Source material:
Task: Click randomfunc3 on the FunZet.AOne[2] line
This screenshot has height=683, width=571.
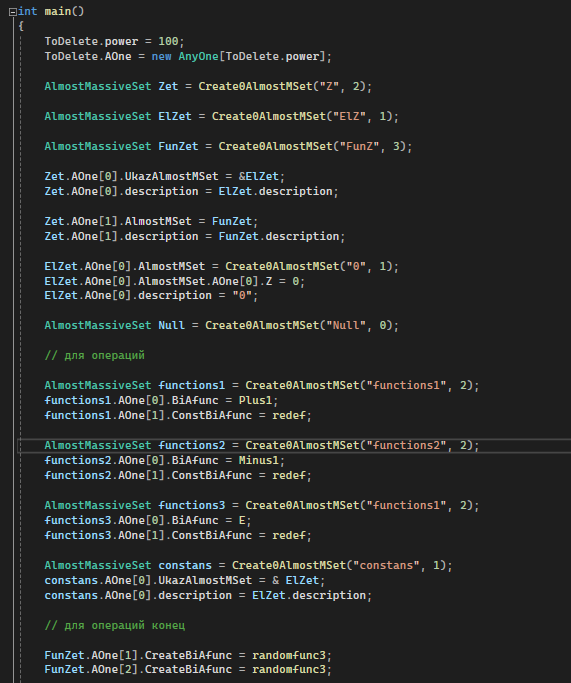Action: 289,669
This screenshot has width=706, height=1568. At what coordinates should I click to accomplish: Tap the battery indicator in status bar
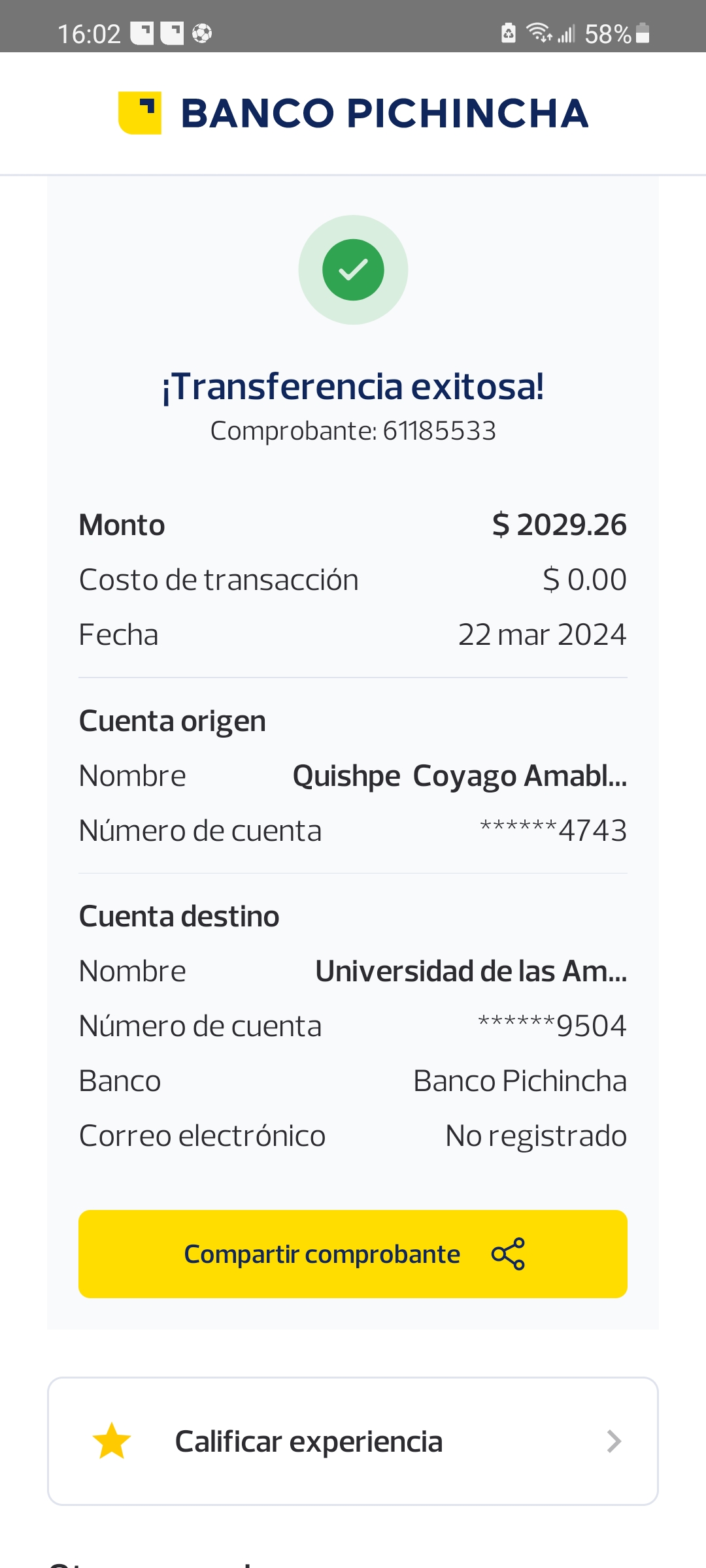tap(643, 33)
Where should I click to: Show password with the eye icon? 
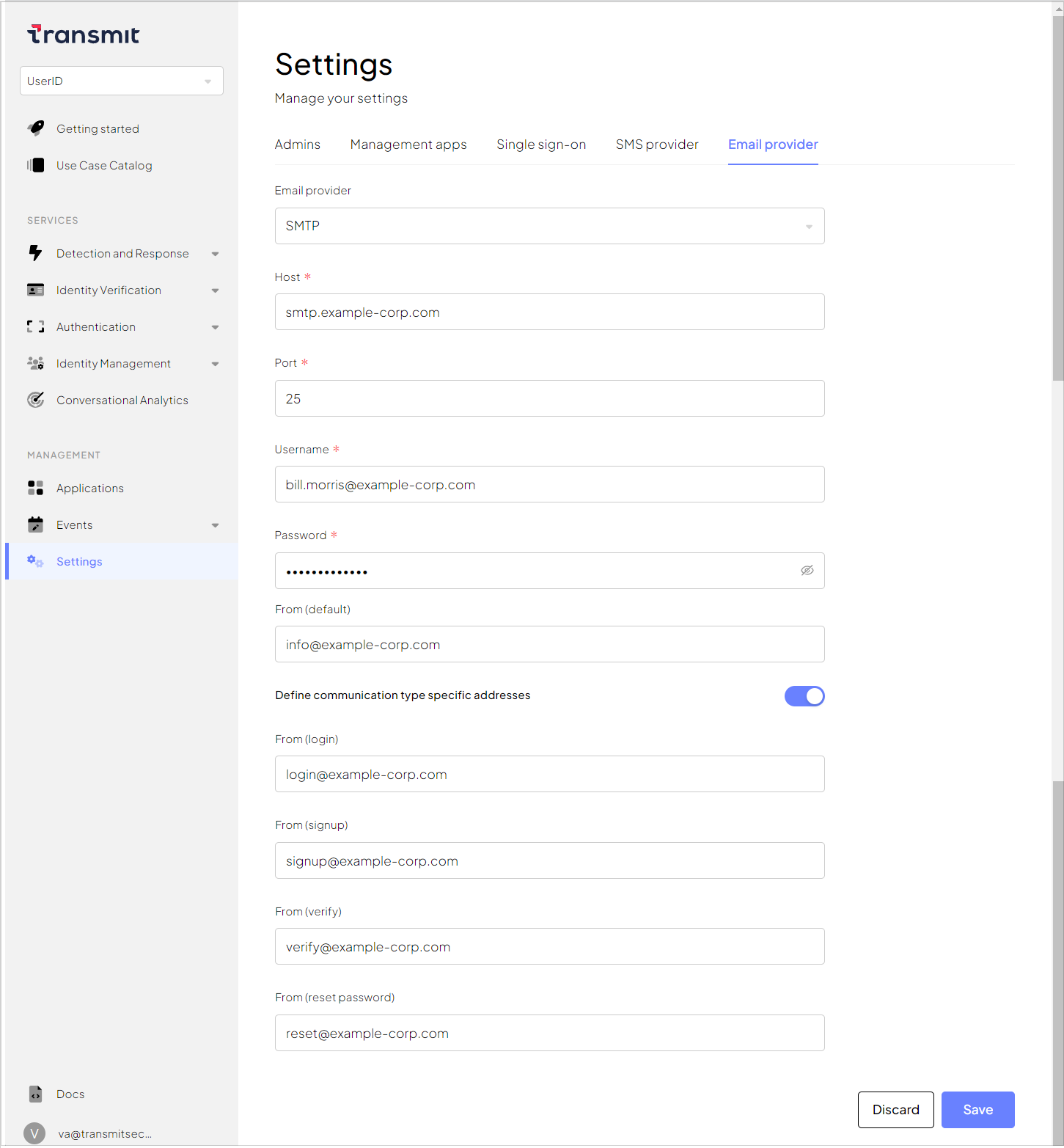[807, 571]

Assignment: Skip the pictures and reproduce all remaining entries exactly.

Result of this task:
Task: Click randomfunc3 on the FunZet.AOne[2] line
This screenshot has height=683, width=571.
Action: 289,669
This screenshot has width=706, height=1568. At what coordinates should I click to accomplish: Tap the battery indicator in status bar
tap(643, 33)
Where should I click to: Show password with the eye icon? 
[807, 571]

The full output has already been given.